During the past five years the use of assembled camshafts in the North American automotive market has grown steadily. For valve-trains that operate with roller followers at relatively high contact stress, assembled camshafts are a cost-effective solution, as compared to camshafts machined from forged bar stock. Forged bearing steels, and, to a lesser extent, powder forged steels, have been the materials of choice for the manufacture of cam lobes for assembled camshafts. Sintered alloys offer an attractive alternative to forged steel because very accurate cam lobes can be manufactured via pressing and sintering. However, the use of sintered alloys has been limited by their relatively low rolling contact fatigue properties.
This paper presents the application of sintered lobes in mechanically assembled camshafts that operate in roller follower valve-trains at relatively high contact stress. Cam lobes were pressed and sintered to densities in the range 7.6-7.65 g/cm3 and case hardened to a macrohardness of 58-60 HRc. The lobes were assembled on a low alloy steel tube. An interference stress was generated between the tube and the components through mechanical expansion of the tube with a mandrel.
A key functional aspect of assembled camshafts is the strength of the assembly. Specifically, the torsional static and fatigue strength of the bond between the shaft and the cam lobe-or any other assembled component e.g. driving sprockets, journal bearings and cams for unitary Diesel injectors. Torsional static and fatigue tests show that with relatively lightweight construction (tube wall thickness in the range 2 - 3 mm) it is possible to achieve static torque strengths in the range 200-300 Nm and torsional fatigue endurance limits in the range 190-210 Nm. For heavy-duty applications, camshafts with tube wall thickness of 6 mm can increase the static strength to 1,500 Nm. The static and fatigue failure modes are different. Static failure results from displacement of the lobe relative to the tube. In contrast, under torsional fatigue, the failure is due to fatigue of the tube, with a crack initiating in areas of high stress concentration. Through proper camshaft design, the necessary combination of static and fatigue strength can be achieved.

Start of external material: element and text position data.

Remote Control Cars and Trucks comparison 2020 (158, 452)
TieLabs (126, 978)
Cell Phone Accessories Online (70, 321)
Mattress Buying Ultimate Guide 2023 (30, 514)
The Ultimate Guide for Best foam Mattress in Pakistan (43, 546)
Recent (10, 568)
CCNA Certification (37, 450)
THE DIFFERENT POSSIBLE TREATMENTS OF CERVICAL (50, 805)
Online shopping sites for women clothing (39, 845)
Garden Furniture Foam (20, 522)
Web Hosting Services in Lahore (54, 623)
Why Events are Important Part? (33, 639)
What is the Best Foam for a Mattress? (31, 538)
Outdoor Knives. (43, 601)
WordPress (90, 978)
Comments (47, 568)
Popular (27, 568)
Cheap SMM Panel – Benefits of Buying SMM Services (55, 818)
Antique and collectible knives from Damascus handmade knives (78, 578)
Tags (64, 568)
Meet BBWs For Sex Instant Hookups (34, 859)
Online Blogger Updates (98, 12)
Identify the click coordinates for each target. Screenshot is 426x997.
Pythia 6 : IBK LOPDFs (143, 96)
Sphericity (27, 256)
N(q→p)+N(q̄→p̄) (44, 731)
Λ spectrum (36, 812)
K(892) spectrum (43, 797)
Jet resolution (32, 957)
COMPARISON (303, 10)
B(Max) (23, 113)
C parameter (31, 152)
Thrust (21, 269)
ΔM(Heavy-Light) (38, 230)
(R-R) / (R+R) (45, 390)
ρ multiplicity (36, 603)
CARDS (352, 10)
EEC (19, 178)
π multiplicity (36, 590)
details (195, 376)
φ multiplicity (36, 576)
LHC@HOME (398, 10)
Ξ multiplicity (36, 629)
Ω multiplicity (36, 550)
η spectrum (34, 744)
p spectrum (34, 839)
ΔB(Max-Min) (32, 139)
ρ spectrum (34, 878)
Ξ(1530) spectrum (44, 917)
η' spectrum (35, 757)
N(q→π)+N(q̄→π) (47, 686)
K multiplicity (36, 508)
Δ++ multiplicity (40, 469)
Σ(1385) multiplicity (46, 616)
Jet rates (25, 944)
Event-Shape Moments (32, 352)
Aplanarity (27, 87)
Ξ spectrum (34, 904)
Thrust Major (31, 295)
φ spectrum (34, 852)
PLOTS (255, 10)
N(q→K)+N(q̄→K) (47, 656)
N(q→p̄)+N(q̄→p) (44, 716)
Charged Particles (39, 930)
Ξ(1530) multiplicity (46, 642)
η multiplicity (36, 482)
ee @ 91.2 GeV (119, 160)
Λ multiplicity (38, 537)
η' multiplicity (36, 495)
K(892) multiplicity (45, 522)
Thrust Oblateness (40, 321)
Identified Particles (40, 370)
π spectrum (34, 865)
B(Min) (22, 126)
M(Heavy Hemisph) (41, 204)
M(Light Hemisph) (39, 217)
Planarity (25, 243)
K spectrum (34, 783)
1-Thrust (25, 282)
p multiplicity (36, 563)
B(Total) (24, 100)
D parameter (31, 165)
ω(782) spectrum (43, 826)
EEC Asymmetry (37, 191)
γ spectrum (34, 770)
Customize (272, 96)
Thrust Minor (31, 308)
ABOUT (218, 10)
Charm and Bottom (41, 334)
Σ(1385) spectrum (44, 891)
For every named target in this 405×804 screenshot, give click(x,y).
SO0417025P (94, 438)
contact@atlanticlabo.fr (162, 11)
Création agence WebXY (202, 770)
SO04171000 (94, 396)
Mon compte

The sintered alloys developed exhibit a rolling contact fatigue endurance limit that can exceed 2,500 MPa. Camshafts manufactured with these alloys have been validated in fired engine tests, including a 3.4 L V6 engine with a type 5 valve-train (push-rod with roller follower) that operates at a contact stress of approximately 2,000 MPa. Three 300-hour power tests and one 1,000-hour idle test were completed. The sintered cam lobes exhibited no pitting and the cam lobe wear was negligible.